P-glycoprotein modulation by the designer drugs methylenedioxymethamphetamine, methylenedioxyethylamphetamine and paramethoxyamphetamine

• Verfasst von: Ketabi-Kiyanvash, Nahal [VerfasserIn]
• Verfasst von: Weiß, Johanna [VerfasserIn]
• Verfasst von: Haefeli, Walter E. [VerfasserIn]
• Verfasst von: Mikus, Gerd [VerfasserIn]
• Titel: P-glycoprotein modulation by the designer drugs methylenedioxymethamphetamine, methylenedioxyethylamphetamine and paramethoxyamphetamine
• Verf.angabe: Nahal Ketabi-Kiyanvash, Johanna Weiss, Walter Emil Haefeli & Gerd Mikus
• Jahr: 2003
• Umfang: 6 S.
• Teil: volume:8
• Teil: year:2003
• Teil: number:4
• Teil: pages:413-418
• Teil: extent:6
• Fussnoten: First published: 09 June 2006 ; Gesehen am 28.07.2021
• Titel Quelle: Enthalten in: Addiction biology
• Ort Quelle: Hoboken, NJ [u.a.] : Wiley-Blackwell, 1996
• Jahr Quelle: 2003
• Band/Heft Quelle: 8(2003), 4, Seite 413-418
• ISSN Quelle: 1369-1600
• DOI: doi:10.1080/13556210310001646475
• Datenträger: Online-Ressource
• Sprache: eng
• K10plus-PPN: 1764799747

Abstract

There are increasing numbers of deaths related to taking MDMA, MDE and PMA reported where the deceased typically took several different drugs with these compounds. Hence, mutual modulation of the pharmacokinetics in drug combinations with “ecstasy” might be a risk factor for “ecstasy”-related morbidity. Regarding potential drug-drug interactions, there are no data evaluating a possible contribution of the multidrug resistance transporter P-glycoprotein (Pgp) in contrast to the cytochrome P450 enzyme system. Therefore, individual “ecstasy” compounds have been tested for their ability to interact with Pgp using a fluorometric calcein assay as a model for Pgp inhibition in porcine kidney epithelial cells with overexpression of human Pgp (L-MDR1). All three compounds increased calcein retention in L-MDR1 cells in a concentration-dependent manner, with MDE being the most potent and MDMA the weakest Pgp inhibitor.
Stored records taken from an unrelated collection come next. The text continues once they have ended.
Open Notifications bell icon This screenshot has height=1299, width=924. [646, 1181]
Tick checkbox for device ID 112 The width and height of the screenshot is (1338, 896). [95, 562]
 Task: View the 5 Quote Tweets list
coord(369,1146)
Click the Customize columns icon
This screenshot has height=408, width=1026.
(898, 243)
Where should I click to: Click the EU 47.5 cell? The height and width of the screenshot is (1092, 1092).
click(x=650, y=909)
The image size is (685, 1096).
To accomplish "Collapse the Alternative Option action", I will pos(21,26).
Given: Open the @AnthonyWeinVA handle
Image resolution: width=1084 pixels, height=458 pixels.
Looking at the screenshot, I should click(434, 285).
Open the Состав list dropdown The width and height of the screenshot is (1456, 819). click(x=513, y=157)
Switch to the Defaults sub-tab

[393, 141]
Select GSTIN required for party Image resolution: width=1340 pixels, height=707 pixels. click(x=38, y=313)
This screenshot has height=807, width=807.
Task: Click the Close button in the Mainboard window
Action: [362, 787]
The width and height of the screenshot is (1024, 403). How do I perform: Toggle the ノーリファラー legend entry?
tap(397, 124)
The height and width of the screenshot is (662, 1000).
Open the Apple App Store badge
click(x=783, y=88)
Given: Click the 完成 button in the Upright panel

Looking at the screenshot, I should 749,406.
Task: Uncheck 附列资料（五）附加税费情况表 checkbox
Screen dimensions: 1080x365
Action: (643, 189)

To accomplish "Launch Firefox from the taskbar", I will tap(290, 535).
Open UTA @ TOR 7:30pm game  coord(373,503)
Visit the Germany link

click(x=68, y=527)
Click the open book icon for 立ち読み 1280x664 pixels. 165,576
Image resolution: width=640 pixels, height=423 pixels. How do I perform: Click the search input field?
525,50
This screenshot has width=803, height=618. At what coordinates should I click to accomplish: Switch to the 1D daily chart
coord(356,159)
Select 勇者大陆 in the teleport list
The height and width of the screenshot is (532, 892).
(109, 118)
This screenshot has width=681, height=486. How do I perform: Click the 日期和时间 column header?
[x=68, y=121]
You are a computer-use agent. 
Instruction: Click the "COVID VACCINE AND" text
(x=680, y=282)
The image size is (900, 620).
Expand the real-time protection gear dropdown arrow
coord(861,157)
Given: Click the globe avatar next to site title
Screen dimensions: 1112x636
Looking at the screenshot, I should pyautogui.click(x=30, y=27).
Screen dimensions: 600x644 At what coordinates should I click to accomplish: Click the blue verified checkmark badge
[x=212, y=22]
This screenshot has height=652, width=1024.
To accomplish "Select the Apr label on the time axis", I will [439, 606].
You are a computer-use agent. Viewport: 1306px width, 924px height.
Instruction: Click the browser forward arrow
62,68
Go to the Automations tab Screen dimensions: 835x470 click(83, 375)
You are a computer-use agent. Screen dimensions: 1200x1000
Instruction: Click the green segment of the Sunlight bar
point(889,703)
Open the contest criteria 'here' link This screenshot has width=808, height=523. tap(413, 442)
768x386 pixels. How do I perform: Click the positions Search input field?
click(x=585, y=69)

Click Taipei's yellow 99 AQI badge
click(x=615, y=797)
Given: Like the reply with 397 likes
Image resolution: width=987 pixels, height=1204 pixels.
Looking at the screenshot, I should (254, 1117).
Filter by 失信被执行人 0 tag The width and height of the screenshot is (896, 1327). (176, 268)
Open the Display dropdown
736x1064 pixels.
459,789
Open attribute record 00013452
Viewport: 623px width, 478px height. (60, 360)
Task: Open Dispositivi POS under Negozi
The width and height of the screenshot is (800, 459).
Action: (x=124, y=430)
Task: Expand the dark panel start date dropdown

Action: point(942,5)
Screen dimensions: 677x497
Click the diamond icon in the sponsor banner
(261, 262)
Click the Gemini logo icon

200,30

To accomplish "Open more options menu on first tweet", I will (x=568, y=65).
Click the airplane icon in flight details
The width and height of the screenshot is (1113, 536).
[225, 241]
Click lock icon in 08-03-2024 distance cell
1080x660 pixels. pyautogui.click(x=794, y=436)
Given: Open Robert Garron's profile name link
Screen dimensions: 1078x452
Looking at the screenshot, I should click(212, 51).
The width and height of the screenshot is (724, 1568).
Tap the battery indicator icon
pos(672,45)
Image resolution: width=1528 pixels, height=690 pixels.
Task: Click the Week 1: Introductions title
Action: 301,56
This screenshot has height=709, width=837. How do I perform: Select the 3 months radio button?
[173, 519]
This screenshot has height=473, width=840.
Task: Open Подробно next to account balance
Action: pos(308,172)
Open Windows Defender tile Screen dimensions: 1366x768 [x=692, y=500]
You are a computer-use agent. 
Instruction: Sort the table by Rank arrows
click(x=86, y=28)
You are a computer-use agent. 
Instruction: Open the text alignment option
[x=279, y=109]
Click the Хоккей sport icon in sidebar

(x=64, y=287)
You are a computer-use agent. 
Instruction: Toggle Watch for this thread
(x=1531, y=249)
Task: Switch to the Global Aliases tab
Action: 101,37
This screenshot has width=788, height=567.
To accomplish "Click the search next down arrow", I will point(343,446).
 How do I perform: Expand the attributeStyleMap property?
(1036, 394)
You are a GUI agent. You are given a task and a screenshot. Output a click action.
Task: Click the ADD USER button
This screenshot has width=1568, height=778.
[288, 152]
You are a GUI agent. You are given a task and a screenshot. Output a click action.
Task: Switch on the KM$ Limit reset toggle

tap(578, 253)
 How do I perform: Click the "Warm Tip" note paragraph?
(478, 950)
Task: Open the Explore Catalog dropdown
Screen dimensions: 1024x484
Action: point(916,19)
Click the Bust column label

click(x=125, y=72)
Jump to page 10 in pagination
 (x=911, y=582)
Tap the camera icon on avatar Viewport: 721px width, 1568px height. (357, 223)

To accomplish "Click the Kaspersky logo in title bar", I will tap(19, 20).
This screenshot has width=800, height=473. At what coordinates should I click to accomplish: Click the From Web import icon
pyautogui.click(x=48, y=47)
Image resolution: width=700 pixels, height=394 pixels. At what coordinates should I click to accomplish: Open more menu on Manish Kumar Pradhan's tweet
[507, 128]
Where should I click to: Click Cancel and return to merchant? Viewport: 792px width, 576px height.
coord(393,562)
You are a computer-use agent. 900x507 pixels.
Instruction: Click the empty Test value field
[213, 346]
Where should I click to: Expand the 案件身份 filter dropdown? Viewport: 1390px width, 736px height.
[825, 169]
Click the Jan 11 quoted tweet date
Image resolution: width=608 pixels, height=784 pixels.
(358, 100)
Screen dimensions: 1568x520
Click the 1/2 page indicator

The effective concentrations were 1-3 orders of magnitude higher than plasma concentrations observed in vivo, suggesting that these compounds are only weak inhibitors of Pgp, which is unlikely to influence the access of other compounds to the brain. However, it cannot be excluded that co-administration of Pgp inhibitors such as ritonavir or paroxetine could increase MDMA, MDE and PMA bioavailability and also enhance brain entry leading to severe side effects.